##### PASSAGE SHOWN #####

Giacometti: Fragile art for fragile times

PUBLISHED: 07:00 10 October 2017

A sculpture by late Swiss artist Alberto Giacometti at the Schirn Kunsthalle in Frankfurt, Germany. Photo: Xinhua News Agency

A sculpture by late Swiss artist Alberto Giacometti at the Schirn Kunsthalle in Frankfurt, Germany. Photo: Xinhua News Agency

$image.copyright

There is more to Alberto Giacometti than his reputation as a troubled maverick, says JOANNE CRAWFORD.

The life and art of Alberto Giacometti have received plenty of attention in 2017. A major exhibition of his work was held at Tate Modern in London, and then came the release of Stanley Tucci’s biopic, Final Portrait, a film which focuses on the final year of the artist’s life.

Giacometti, who died in 1966 at the age of 64, has always been an important and influential figure within the history of mid-20th century art – despite the apparent focus on the big splashy canvases coming out of New York at the time by the likes of Jackson Pollock.

While art critics were declaring American painting as the zenith of modern art, Europe was also producing some amazing eccentric and eclectic work – particularly sculpture. The public resurfacing of Giacometti this year (as well as a recent exhibition of the British artist Kenneth Armitage) goes some way to finally redress the balance – and shows that Giacometti’s battered, elongated figures can still speak to an audience in the 21st century.

Giacometti, who was from Switzerland, is often depicted as a mercurial soul – socially and emotionally awkward, a man who endears and enrages in equal measure.

##### DATASET EXCERPT #####

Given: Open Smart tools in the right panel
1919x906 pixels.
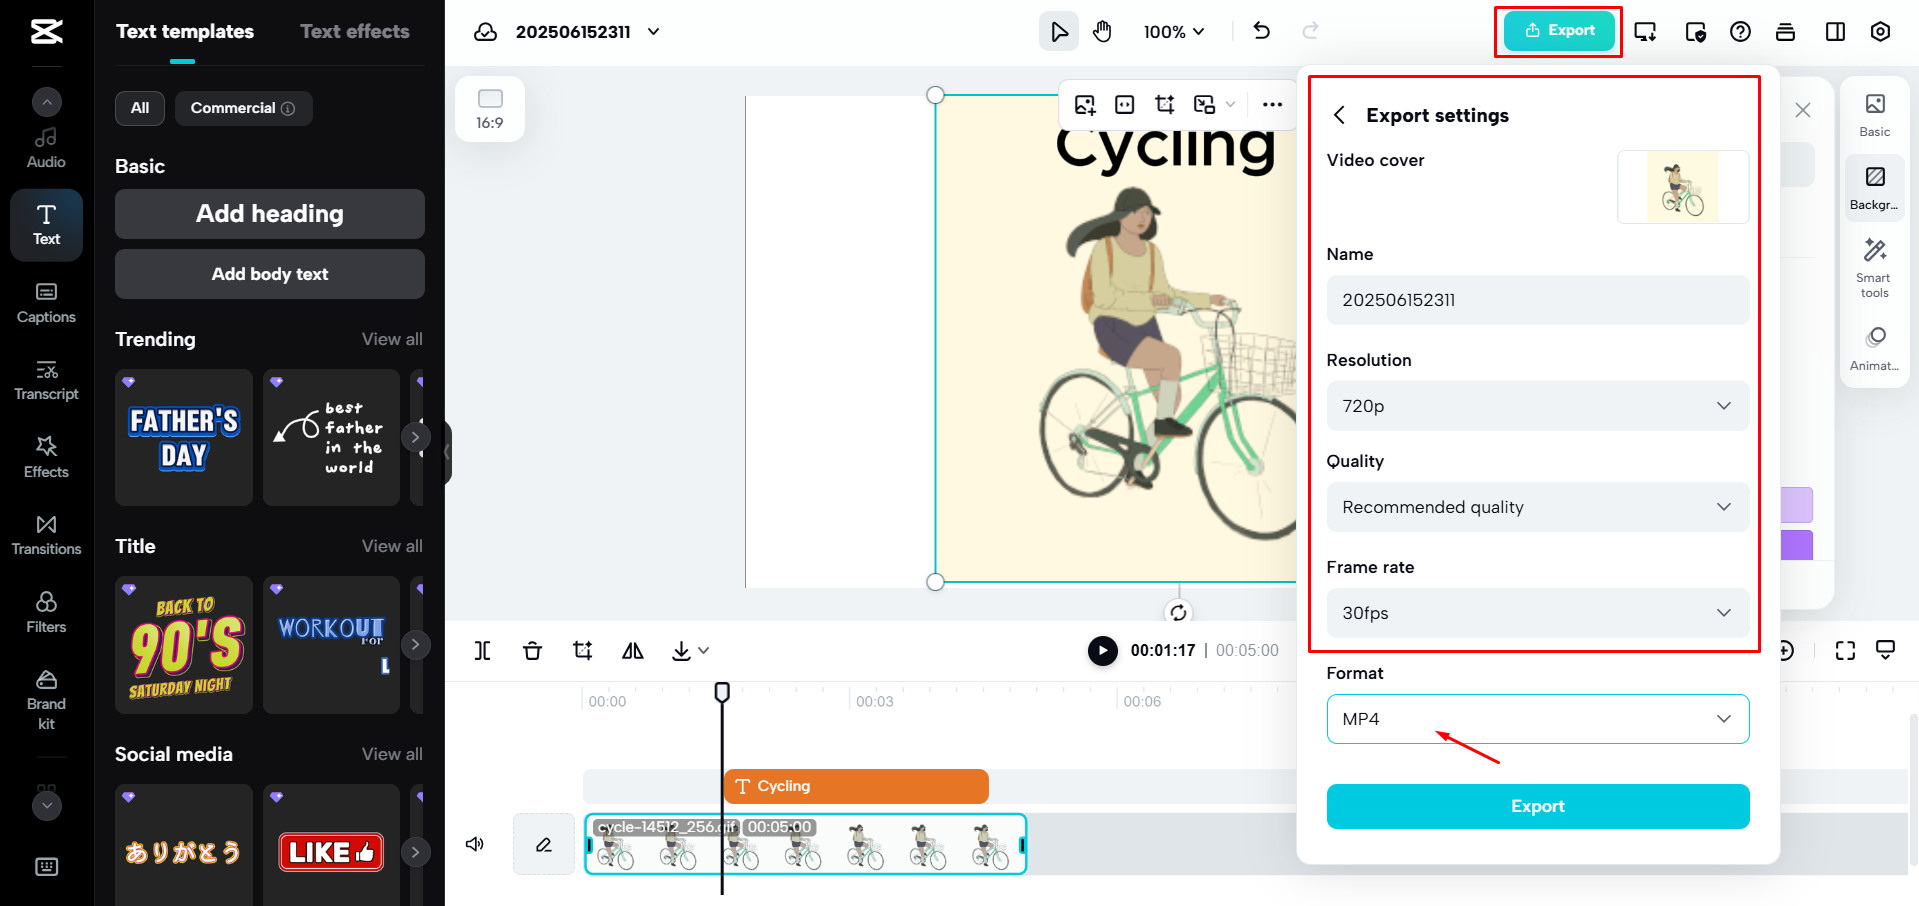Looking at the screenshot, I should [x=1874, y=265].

#####

▸ **TASK BRIEF**:
According to the Giacometti article, how old was Giacometti when he died?

▸ **WRITTEN RESPONSE**:
He was 64.